What does genetic counselling involve, and who provides it?
Genetic counselling is a process — typically one or more appointments with a clinical geneticist or certified genetic counsellor — in which your child's specific genetic findings are explained in plain language, the implications for family members are discussed, and the options for testing relatives are outlined. The counsellor will construct a detailed family tree, clarify the pattern of cancer in your family, explain what the specific gene variant means in practical terms, and discuss what surveillance or risk-reduction options exist. Genetic counselling is not just about delivering test results — it also addresses the emotional and psychological aspects of learning that a hereditary cancer risk runs in your family, and it helps parents think through what and how to share with extended family members. At CION, we coordinate genetic counselling referrals as part of a child's overall care plan, ensuring that no family has to navigate this alone.
Is surveillance different for a child with a known cancer predisposition syndrome?

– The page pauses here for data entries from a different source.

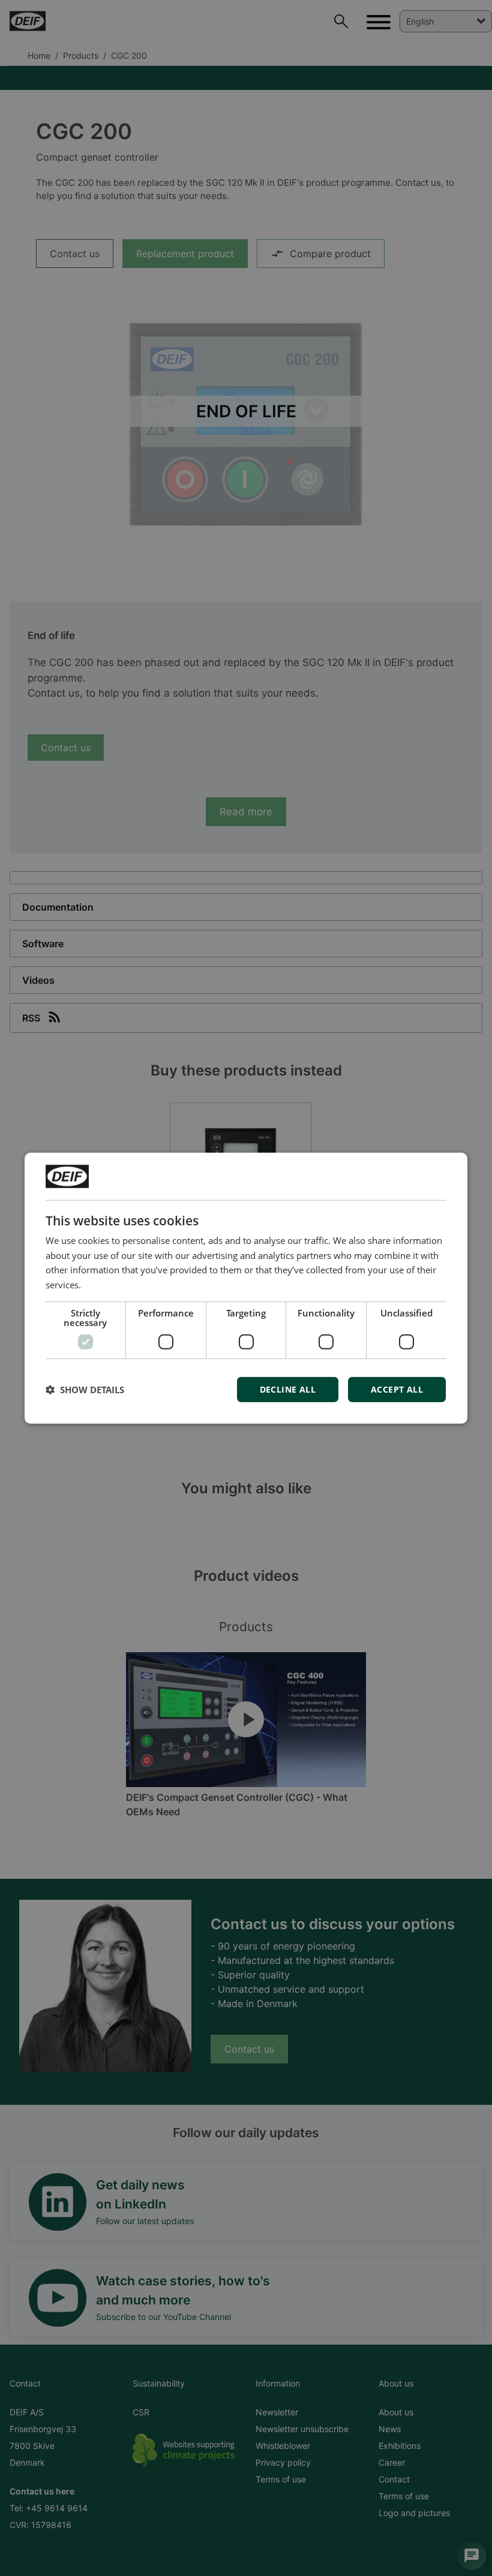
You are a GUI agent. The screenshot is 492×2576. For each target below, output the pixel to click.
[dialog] (246, 1287)
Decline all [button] (288, 1389)
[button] (85, 1389)
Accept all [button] (397, 1389)
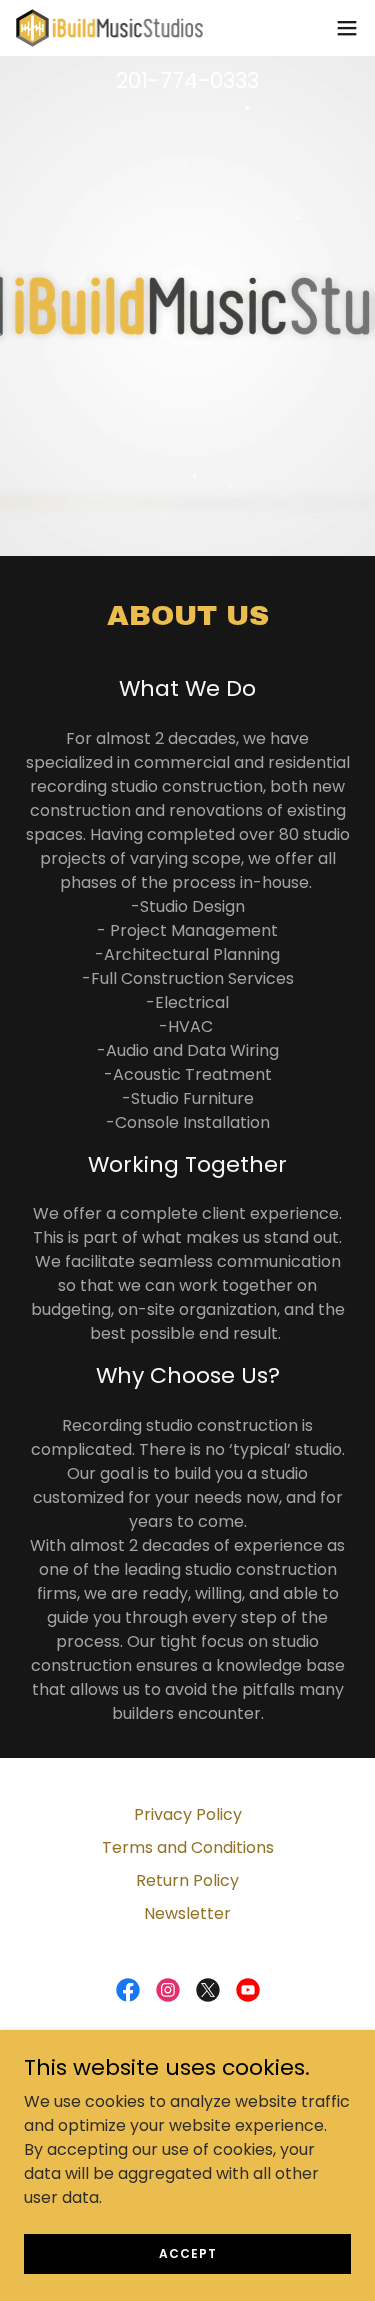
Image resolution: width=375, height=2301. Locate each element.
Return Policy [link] (187, 1880)
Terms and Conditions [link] (188, 1847)
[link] (109, 28)
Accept (188, 2252)
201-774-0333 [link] (187, 80)
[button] (347, 28)
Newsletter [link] (187, 1913)
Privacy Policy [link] (188, 1814)
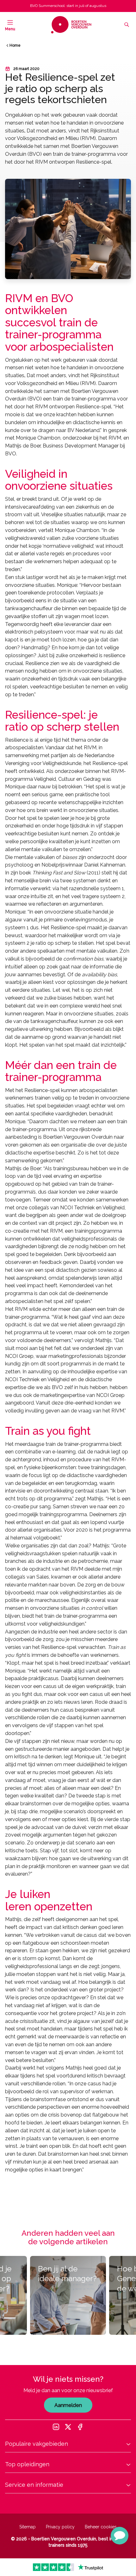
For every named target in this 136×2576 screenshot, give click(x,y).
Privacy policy (60, 2526)
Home (15, 45)
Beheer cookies (101, 2526)
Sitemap (27, 2526)
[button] (119, 2535)
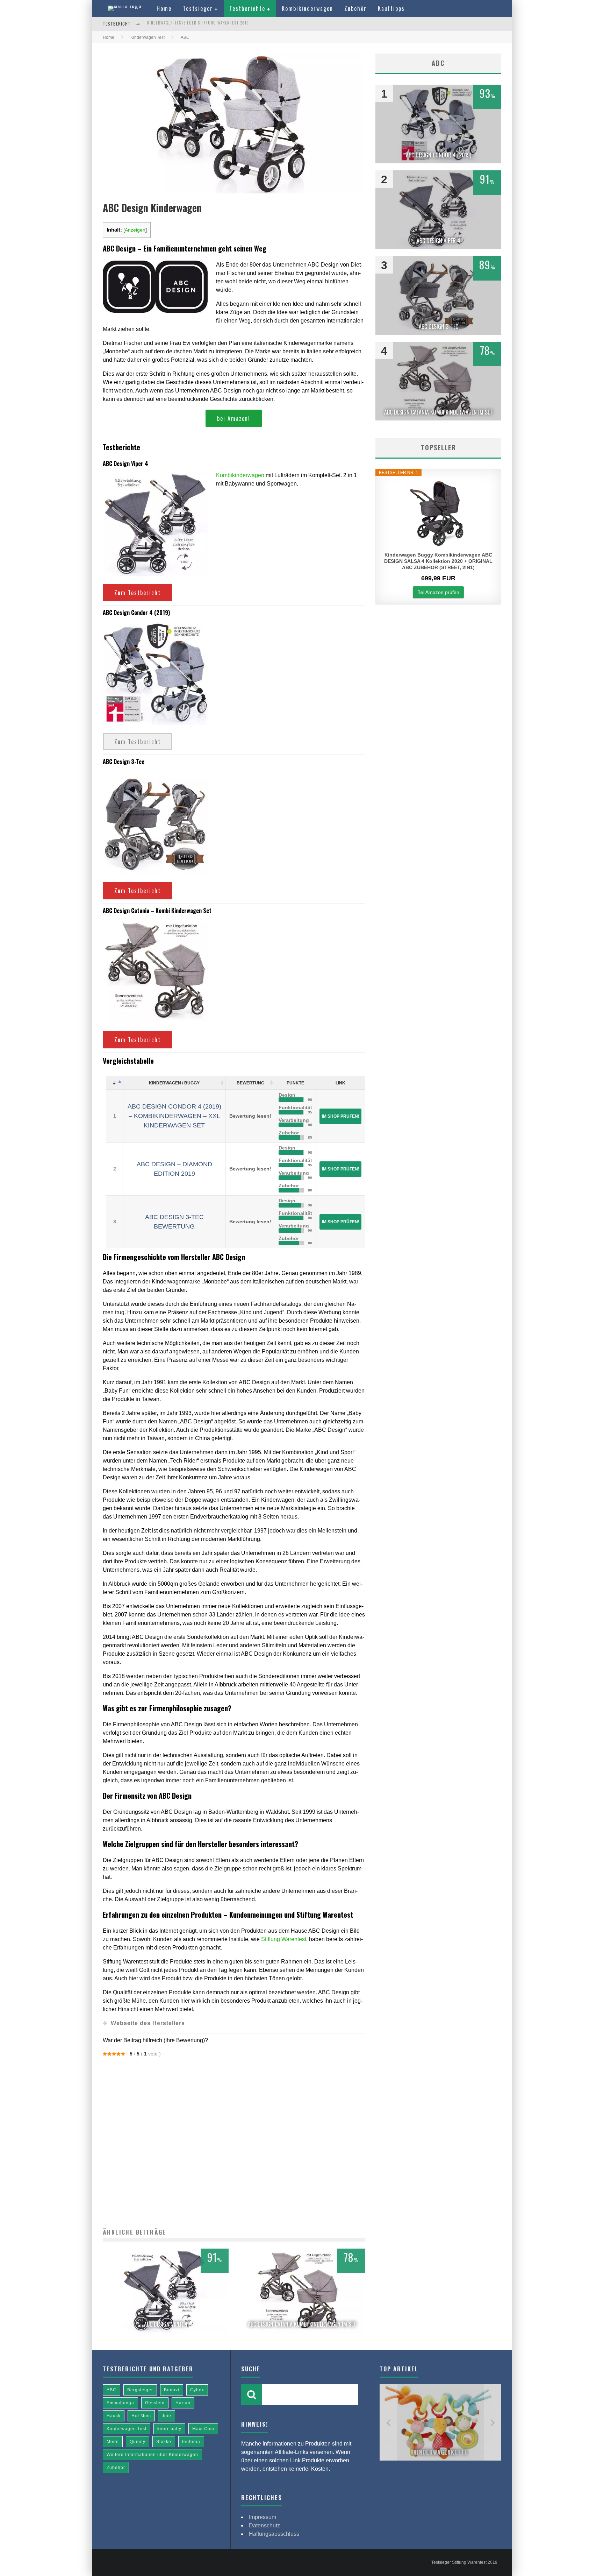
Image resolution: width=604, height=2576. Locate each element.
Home (164, 8)
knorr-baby (169, 2428)
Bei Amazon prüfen (438, 592)
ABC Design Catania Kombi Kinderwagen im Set (302, 2324)
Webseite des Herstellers (148, 2023)
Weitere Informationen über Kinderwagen (152, 2454)
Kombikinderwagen (307, 8)
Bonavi (171, 2389)
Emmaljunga (120, 2402)
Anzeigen (135, 230)
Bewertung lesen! (250, 1116)
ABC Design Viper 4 (166, 2324)
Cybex (197, 2389)
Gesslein (155, 2402)
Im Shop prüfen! (340, 1116)
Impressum (262, 2517)
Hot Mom (141, 2415)
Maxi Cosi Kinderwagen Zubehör (179, 24)
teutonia (191, 2441)
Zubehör (355, 8)
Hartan (182, 2402)
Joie (166, 2415)
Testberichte (247, 8)
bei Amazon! (233, 418)
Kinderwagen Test (126, 2428)
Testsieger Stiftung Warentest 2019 (464, 2562)
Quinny (137, 2441)
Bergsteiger (140, 2389)
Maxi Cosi (203, 2428)
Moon (113, 2441)
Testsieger (198, 8)
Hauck (114, 2415)
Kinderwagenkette (441, 2452)
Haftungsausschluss (274, 2534)
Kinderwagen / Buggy (174, 1083)
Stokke (163, 2441)
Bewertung (250, 1083)
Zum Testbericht (137, 592)
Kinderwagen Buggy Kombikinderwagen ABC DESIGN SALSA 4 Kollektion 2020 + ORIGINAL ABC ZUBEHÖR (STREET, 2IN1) (438, 561)
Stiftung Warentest (283, 1939)
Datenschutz (264, 2525)
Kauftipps (391, 8)
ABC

Yes — when a child has a confirmed cancer predisposition syndrome, the follow-up and surveillance plan is tailored specifically to the cancers that syndrome is associated with. For example, a child with a syndrome that predisposes to kidney tumours will have regular abdominal ultrasounds at set intervals; a child with a syndrome associated with brain tumours will have periodic MRI scans of the brain and spine. The frequency and type of surveillance are based on published guidelines developed by international paediatric oncology groups, taking into account when cancers in that syndrome typically first appear and how quickly they can grow. The aim of surveillance is to detect any cancer at the earliest, most treatable stage. Your child's oncology team will provide a written surveillance schedule and explain what each examination or scan is looking for. Surveillance does not mean that cancer will develop — it simply means that if it does, it will be found and treated at the best possible point.